Mr. Pugno said he had not decided whether he would appeal to the Supreme Court or ask a larger panel of the Ninth Circuit Court to review this decision.

Douglas NeJaime, an associate professor at Loyola Law School in Los Angeles, said the narrowness of the decision could influence the Supreme Court to take a road it often favored: issuing narrow and incremental decisions, not sweeping ones. “It’s striking that the court — or at least the two judges — went out of their way to define the judgment as narrowly as they could,” he said.

Mr. Olson hailed the decision, saying it was a “huge day,” and noted that the judges had, in the course of their 89-page majority decision, systematically rebutted most of the arguments that had been made against gay marriage.

“I’m not at all surprised that the court didn’t go further than it needed to go,” he said. “If it had, it might have been criticized for reaching more than it should.”

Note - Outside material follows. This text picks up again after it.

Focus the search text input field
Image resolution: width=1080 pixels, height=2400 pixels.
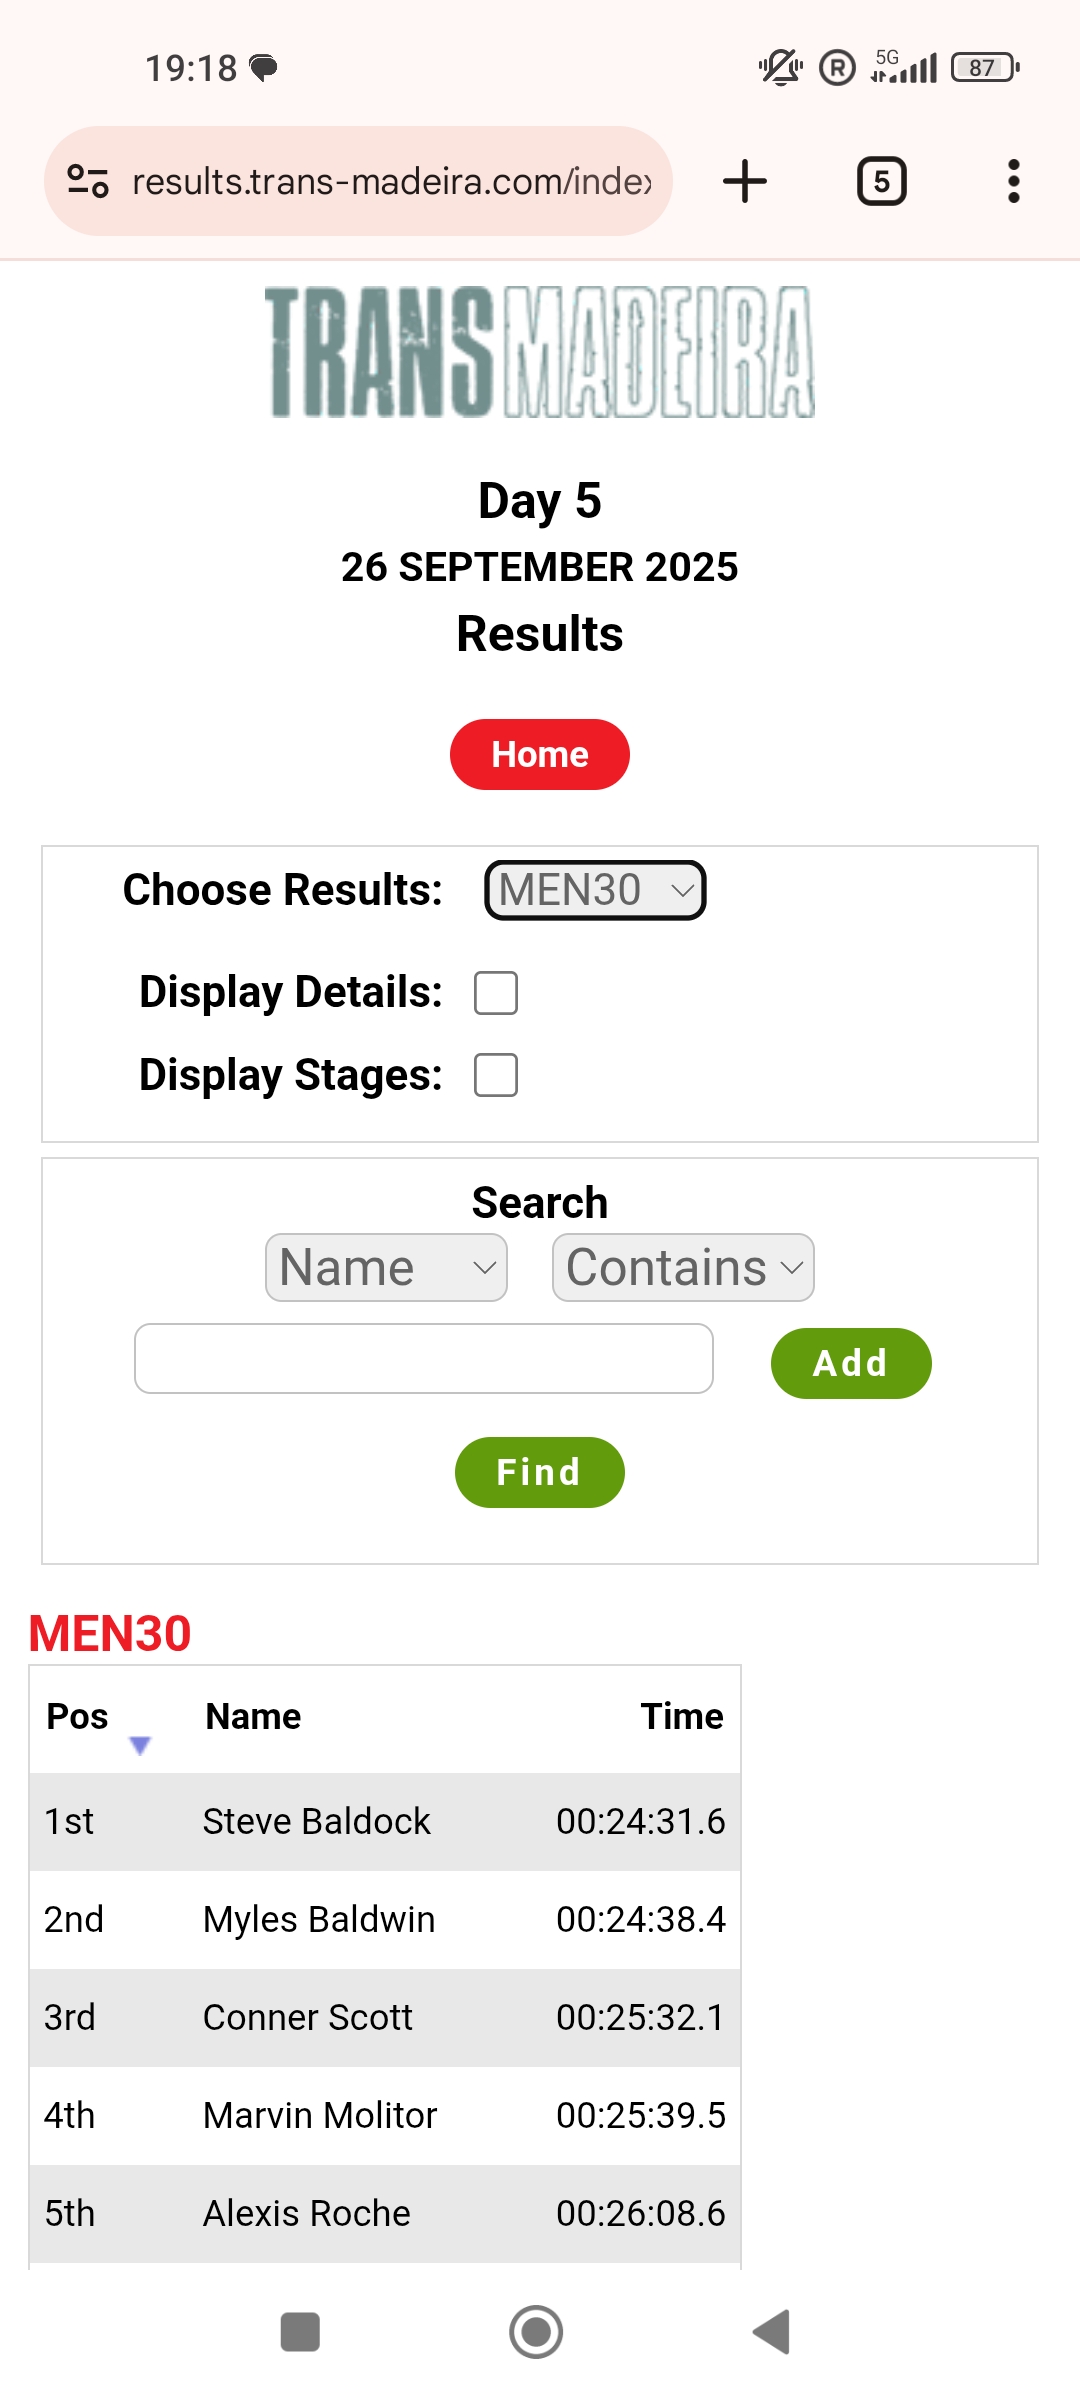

The emotional repercussions were on display as Spencer Stier, 17, the son of one of the couples who initiated the case, turned out to praise it. “With this ruling, in the eyes of the government, my family is finally normal,” he said as his mother looked on.

John Schwartz contributed reporting from New York, and Ian Lovett from Los Angeles. 
This article has been revised to reflect the following correction:

Correction: February 7, 2012

A previous version of this article said supporters of Proposition 8 might ask a larger panel of the 11th circuit to review Tuesday's decision. It would be the Ninth Circuit.